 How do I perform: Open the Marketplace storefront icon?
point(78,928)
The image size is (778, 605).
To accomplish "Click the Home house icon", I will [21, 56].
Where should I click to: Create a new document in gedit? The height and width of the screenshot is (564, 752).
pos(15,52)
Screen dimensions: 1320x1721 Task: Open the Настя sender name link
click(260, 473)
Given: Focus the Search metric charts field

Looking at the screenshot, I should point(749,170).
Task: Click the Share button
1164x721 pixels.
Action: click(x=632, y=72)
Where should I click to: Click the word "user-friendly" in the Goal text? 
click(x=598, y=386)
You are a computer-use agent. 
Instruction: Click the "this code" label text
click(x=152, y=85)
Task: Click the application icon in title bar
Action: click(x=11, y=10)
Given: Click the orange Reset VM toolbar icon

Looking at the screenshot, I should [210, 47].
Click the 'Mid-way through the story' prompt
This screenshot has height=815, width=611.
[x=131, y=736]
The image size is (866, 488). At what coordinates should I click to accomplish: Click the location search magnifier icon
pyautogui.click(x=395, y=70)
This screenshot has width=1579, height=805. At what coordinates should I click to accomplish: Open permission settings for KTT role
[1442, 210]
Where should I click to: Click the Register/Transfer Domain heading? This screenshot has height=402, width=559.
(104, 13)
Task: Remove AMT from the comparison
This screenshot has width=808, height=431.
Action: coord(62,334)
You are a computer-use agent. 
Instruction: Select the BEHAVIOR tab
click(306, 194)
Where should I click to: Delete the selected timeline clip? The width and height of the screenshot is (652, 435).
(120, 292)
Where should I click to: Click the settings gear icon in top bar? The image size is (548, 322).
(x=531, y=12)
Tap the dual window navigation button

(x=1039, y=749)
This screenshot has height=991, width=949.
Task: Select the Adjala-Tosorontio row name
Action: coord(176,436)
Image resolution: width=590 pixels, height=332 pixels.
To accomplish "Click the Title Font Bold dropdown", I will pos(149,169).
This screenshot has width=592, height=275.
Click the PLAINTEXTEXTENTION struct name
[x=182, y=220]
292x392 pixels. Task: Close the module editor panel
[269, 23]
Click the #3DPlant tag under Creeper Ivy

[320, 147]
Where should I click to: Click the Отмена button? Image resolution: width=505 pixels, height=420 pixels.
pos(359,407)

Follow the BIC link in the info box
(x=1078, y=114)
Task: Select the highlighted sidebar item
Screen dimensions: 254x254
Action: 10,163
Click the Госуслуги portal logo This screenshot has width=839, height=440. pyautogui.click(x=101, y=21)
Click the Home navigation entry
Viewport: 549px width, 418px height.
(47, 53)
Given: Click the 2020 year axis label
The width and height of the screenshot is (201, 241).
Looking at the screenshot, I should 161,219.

::::

## [Given task]
Revise all the material above by changing every "Where should I click to" to "What should I click to", leaving everything else as it is.

## [Answer to this problem]
 How do I perform: Open the Marketplace storefront icon?
point(78,928)
The image size is (778, 605).
To accomplish "Click the Home house icon", I will [21, 56].
What should I click to: Create a new document in gedit? The height and width of the screenshot is (564, 752).
pos(15,52)
Screen dimensions: 1320x1721 Task: Open the Настя sender name link
click(260, 473)
Given: Focus the Search metric charts field

Looking at the screenshot, I should point(749,170).
Task: Click the Share button
1164x721 pixels.
Action: click(x=632, y=72)
What should I click to: Click the word "user-friendly" in the Goal text? 
click(x=598, y=386)
You are a computer-use agent. 
Instruction: Click the "this code" label text
click(x=152, y=85)
Task: Click the application icon in title bar
Action: click(x=11, y=10)
Given: Click the orange Reset VM toolbar icon

Looking at the screenshot, I should [210, 47].
Click the 'Mid-way through the story' prompt
This screenshot has height=815, width=611.
[x=131, y=736]
The image size is (866, 488). At what coordinates should I click to accomplish: Click the location search magnifier icon
pyautogui.click(x=395, y=70)
This screenshot has width=1579, height=805. At what coordinates should I click to accomplish: Open permission settings for KTT role
[1442, 210]
What should I click to: Click the Register/Transfer Domain heading? This screenshot has height=402, width=559.
(104, 13)
Task: Remove AMT from the comparison
This screenshot has width=808, height=431.
Action: coord(62,334)
You are a computer-use agent. 
Instruction: Select the BEHAVIOR tab
click(306, 194)
What should I click to: Delete the selected timeline clip? The width and height of the screenshot is (652, 435).
(120, 292)
What should I click to: Click the settings gear icon in top bar? The image size is (548, 322).
(x=531, y=12)
Tap the dual window navigation button

(x=1039, y=749)
This screenshot has height=991, width=949.
Task: Select the Adjala-Tosorontio row name
Action: coord(176,436)
Image resolution: width=590 pixels, height=332 pixels.
To accomplish "Click the Title Font Bold dropdown", I will pos(149,169).
This screenshot has width=592, height=275.
Click the PLAINTEXTEXTENTION struct name
[x=182, y=220]
292x392 pixels. Task: Close the module editor panel
[269, 23]
Click the #3DPlant tag under Creeper Ivy

[320, 147]
What should I click to: Click the Отмена button? Image resolution: width=505 pixels, height=420 pixels.
pos(359,407)

Follow the BIC link in the info box
(x=1078, y=114)
Task: Select the highlighted sidebar item
Screen dimensions: 254x254
Action: 10,163
Click the Госуслуги portal logo This screenshot has width=839, height=440. pyautogui.click(x=101, y=21)
Click the Home navigation entry
Viewport: 549px width, 418px height.
(47, 53)
Given: Click the 2020 year axis label
The width and height of the screenshot is (201, 241).
Looking at the screenshot, I should 161,219.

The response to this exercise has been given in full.